June 10, 2019 Feature

Tribal Judicial Sovereignty: A Tireless and Tenacious Effort to Address Domestic Violence

Kelly Gaines-Stoner

Introduction

As of 2018, 573 Native American tribes were legally recognized by the Bureau of Indian Affairs (BIA) of the United States. Of the 573 tribes, 231 tribes are located in Alaska.1 The health and wellbeing of all Native families is in peril as Native women and their children are exposed to domestic violence and other multiple forms of violence in Indian country at rates highest among all U.S. races.2 At the core of a domestic violence case is the perpetrator’s manipulation tactics to maintain power and control over the victim.3 All domestic violence cases are complex as a result of the dynamics of power and control, the impact of the violence on the victim and children, and the complex service needs of victims and their children.
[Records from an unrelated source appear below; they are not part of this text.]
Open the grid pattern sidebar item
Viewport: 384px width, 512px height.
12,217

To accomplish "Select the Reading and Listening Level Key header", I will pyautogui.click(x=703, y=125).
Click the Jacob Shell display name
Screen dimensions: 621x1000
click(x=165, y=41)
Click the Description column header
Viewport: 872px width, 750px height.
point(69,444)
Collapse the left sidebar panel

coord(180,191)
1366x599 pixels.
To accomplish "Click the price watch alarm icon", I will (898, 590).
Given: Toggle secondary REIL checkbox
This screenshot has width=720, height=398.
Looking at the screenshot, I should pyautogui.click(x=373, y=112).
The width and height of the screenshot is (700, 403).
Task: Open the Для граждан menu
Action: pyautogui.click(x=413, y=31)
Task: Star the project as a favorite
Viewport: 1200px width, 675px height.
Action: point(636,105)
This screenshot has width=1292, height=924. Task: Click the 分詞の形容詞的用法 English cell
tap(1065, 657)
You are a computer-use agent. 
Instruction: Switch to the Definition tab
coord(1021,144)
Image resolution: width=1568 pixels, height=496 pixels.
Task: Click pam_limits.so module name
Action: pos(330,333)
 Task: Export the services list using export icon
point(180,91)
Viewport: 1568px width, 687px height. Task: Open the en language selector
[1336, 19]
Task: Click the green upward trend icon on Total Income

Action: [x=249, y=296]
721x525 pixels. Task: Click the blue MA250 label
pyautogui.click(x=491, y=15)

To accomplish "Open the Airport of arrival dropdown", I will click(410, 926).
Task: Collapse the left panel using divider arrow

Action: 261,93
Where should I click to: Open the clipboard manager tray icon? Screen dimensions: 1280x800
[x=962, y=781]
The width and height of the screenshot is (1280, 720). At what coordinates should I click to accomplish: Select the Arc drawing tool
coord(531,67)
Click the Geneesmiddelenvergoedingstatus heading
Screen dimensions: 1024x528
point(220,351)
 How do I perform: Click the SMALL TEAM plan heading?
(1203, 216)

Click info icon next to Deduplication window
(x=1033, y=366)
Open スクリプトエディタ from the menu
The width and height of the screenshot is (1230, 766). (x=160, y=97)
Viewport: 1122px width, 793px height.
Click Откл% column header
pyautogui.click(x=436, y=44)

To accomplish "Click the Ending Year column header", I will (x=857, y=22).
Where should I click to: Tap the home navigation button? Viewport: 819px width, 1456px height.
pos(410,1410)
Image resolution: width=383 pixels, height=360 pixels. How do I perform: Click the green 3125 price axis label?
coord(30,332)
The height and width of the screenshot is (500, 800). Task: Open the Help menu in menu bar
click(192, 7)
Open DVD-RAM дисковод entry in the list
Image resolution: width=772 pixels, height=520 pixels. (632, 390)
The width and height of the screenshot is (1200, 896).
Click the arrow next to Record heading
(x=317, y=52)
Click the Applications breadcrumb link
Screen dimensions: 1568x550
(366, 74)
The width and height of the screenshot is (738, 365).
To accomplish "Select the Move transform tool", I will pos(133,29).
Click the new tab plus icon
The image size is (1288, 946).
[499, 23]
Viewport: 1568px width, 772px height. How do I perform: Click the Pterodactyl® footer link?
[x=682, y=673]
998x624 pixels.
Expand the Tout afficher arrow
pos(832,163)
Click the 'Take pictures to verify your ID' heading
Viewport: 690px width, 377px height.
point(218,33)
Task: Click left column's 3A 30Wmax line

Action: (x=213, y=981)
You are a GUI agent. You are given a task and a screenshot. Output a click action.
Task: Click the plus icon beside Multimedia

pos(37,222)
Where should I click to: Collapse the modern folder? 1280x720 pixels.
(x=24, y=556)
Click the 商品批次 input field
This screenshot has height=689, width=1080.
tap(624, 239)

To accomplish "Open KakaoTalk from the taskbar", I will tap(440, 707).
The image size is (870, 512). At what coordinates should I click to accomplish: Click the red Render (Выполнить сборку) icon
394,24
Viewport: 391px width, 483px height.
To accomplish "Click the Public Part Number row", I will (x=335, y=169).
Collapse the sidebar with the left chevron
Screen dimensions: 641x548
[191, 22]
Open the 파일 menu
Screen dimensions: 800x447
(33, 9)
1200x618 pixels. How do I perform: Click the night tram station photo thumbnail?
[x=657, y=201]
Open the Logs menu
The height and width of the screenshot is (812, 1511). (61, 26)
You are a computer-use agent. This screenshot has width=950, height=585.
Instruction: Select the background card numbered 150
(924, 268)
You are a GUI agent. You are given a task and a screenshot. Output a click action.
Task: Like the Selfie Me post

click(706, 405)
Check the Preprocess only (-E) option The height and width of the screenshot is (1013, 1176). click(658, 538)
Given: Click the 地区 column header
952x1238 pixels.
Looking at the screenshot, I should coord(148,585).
All domestic violence cases are extremely dangerous. However, Native victims and their children face additional barriers to justice grounded in a complex tribal, federal, and state jurisdictional scheme relevant to issuing and enforcing tribal protection orders; the inability of many tribes to access the National Crime Information Center (NCIC) to enter tribal protection orders; and a failure on the part of many states to recognize and enforce the tribal protection orders. The NCIC is a very important tool law enforcement and judicial systems utilize to keep victims safe.